Sunday, April 5, 2009

South By Southwest unrivaled in scope and credibility


published, Gonzaga Bulletin 2009

The Blue Scholars, a hip-hop group with Northwest roots, who dropped beats on the front steps of Crosby last fall, also lit up the stage in the South By Southwest festival.
Media Credit: courtesy of kalamu.com
The Blue Scholars, a hip-hop group with Northwest roots, who dropped beats on the front steps of Crosby last fall, also lit up the stage in the South By Southwest festival.
[Click to enlarge]
Above: The Cold War Kids (above), participants in South By Southwest, will visit Gonzaga in April along with Death Cab for Cutie and Ra Ra Riot.
Media Credit: courtesy of freeringtones365.net
Above: The Cold War Kids (above), participants in South By Southwest, will visit Gonzaga in April along with Death Cab for Cutie and Ra Ra Riot.
[Click to enlarge]
Last Sunday marked the end of the eight-day music festival South By Southwest (SXSW), which has become colloquially known as being the coolest music festival this side of Woodstock. While the event itself actually features music, interactive art and film, it is best known for bringing the hippest indie bands together for a week of mind-blowing live music in Austin, Texas.
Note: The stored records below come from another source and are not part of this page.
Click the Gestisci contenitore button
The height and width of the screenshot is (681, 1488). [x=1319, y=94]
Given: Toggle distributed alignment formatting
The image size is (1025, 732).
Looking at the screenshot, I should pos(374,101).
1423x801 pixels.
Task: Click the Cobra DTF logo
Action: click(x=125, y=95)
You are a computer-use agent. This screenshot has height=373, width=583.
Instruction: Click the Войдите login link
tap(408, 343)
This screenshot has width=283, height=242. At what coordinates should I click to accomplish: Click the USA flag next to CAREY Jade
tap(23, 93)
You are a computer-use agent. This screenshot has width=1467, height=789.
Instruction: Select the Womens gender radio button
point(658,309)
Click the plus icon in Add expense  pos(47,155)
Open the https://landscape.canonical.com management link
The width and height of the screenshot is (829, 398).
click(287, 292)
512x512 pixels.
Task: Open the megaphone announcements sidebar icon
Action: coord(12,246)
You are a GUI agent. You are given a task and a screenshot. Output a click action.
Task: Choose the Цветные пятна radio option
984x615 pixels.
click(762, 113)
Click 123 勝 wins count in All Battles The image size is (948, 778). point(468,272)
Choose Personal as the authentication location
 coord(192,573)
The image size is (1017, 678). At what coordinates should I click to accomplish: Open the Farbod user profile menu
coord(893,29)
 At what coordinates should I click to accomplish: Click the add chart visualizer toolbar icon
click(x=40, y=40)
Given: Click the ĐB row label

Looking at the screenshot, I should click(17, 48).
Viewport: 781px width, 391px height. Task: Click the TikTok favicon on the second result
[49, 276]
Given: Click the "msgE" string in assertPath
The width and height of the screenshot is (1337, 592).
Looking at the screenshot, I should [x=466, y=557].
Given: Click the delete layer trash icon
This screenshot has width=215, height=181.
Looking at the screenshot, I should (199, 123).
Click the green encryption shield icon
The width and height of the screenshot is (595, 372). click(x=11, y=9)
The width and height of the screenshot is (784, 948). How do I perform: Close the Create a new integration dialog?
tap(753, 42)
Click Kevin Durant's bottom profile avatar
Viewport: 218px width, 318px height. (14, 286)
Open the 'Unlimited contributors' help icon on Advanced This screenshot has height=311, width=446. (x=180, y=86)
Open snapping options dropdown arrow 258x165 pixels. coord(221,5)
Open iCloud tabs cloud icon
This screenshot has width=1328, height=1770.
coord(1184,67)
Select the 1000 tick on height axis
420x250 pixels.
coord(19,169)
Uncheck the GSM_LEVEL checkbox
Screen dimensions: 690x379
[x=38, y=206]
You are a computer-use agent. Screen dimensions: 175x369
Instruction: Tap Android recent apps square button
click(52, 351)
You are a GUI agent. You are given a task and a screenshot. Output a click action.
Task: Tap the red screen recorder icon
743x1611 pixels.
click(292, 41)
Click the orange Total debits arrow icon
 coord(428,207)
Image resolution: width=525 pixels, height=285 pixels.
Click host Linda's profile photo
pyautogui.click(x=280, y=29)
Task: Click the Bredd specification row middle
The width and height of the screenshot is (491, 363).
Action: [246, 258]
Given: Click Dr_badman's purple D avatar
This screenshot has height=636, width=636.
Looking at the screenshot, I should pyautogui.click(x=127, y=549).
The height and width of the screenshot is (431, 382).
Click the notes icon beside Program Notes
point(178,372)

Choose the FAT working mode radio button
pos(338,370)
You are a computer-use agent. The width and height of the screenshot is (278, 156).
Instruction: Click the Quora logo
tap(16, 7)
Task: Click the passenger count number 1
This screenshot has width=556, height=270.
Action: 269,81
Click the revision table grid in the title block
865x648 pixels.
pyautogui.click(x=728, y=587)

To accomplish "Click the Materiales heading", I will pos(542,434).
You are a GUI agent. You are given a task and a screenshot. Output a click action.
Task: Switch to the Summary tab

Music, what SXSW has been steadily becoming known for, started on Thursday and went through Sunday with multiple venues featuring a blowout lineup of hundreds of performers. The schedule included performances from well-known artists and bands like Third Eye Blind, Rick Ross and Ben Harper. The list also included many bands merely on the cusp of their burgeoning success including: Blue Scholars (noted Northwest favorite), Natalie Portman's Shaved Head, Starfucker, Cold War Kids (who will be traveling to Gonzaga in late April with Death Cab), Peter, Bjorn and John, P.O.S. Gomez, Andrew Bird, Explosions in the Sky, and Dead Prez. The exhausting list of artists included music from a multitude of genres including rock, alternative, singer-songwriter, electronic, DJ and hip-hop.

The festival even included perennial throw-down joke band The Oak Ridge Boys as well as the ridiculously side-ponytailed female MC Lady Sovereign.

SXSW has been putting on a festival since 1987, and has grown in popularity, especially within the last five to 10 years. The festival is held every year in Austin and has become a cultural icon for superstars and hopeful bands to come together, providing attendees intimate and unparalleled access to live music performance.

In both scope and credibility, SXSW is unrivaled. Many speculate on the reasons for the festival's success, and it is largely based on three separate elements. First, SXSW offers a uniquely largely cross-section of current music, without most of the fluff that seems to pass for popular music. Second, the festival creates not just entertainment but an experience, tapping into the wealth of the blogging community. Last, SXSW is just good, old-fashioned fun.

The ability of SXSW to draw a massive variety of bands now is undoubtedly related to its growing reputation as the source for legit music. However, it was simple hard work and word-of-mouth that led to its success.

The layout of the festival is not like your typical outdoor music festivals such as Sasquatch, Bumbershoot and Coachella. SXSW features multiple venues around Austin (which now holds the record for most original music nightclubs in a concentrated area than any other city in the world, according to its Web site) and each club has a set schedule of performers for each day. Some clubs are 21 and older; others are not.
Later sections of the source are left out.